Again, racism was part of the charge against marijuana, as newspapers in 1934 editorialized: "Marihuana influences Negroes to look at white people in the eye, step on white men’s shadows and look at a white woman twice." [Why is Marijuana Illegal?]
The decision to prohibit marijuana was fueled by racist hysteria, and many have argued that the decades of racially disparate enforcement that followed weren't entirely coincidental. Whether or not our marijuana laws were intended to serve as an instrument of racial oppression, they've performed that function with staggering precision. And when people of color receive unequal treatment under the law, that's a civil rights issue.
Our marijuana laws have never, and will never, be enforced fairly. The brutality of modern drug enforcement reaches every community, but if young white men were given criminal records and subjected to profiling and police harassment at the same rates as people of color, the criminal justice system would quickly come to a crashing halt. The drug war was built on a foundation of fundamental unfairness, and mitigating its catastrophic impact on communities of color requires measures far more drastic than telling police for the millionth time that there's more to their job than searching young black men all day and night.

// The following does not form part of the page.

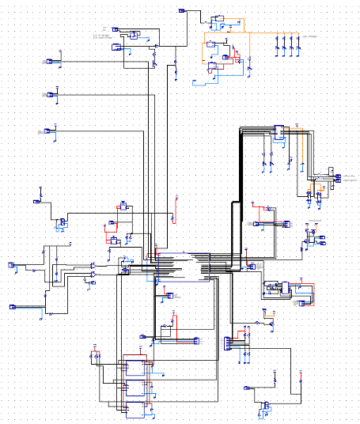Select the lower-left connector with double wires
Image resolution: width=360 pixels, height=424 pixels.
[x=13, y=307]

No, legalizing marijuana won't solve the problem. Not even close. But what it will do is remove one of the primary justifications police rely upon when stopping and searching people in urban communities. It will stop the hemorrhaging of employment opportunities lost by those convicted of simple possession. It will cripple the existing distribution model, thereby reducing youth involvement, street violence and the cyclical lure of the prohibition economy and the severe criminal justice consequences faced by its participants. It will shield generations from the fate that our formerly pot-smoking President was so desperately lucky to have avoided.
If anyone thinks we can solve these problems while still making nearly a million marijuana arrests every year, then please explain. But don't condemn NAACP for supporting a new approach when the old one has failed as consistently and dramatically as it has.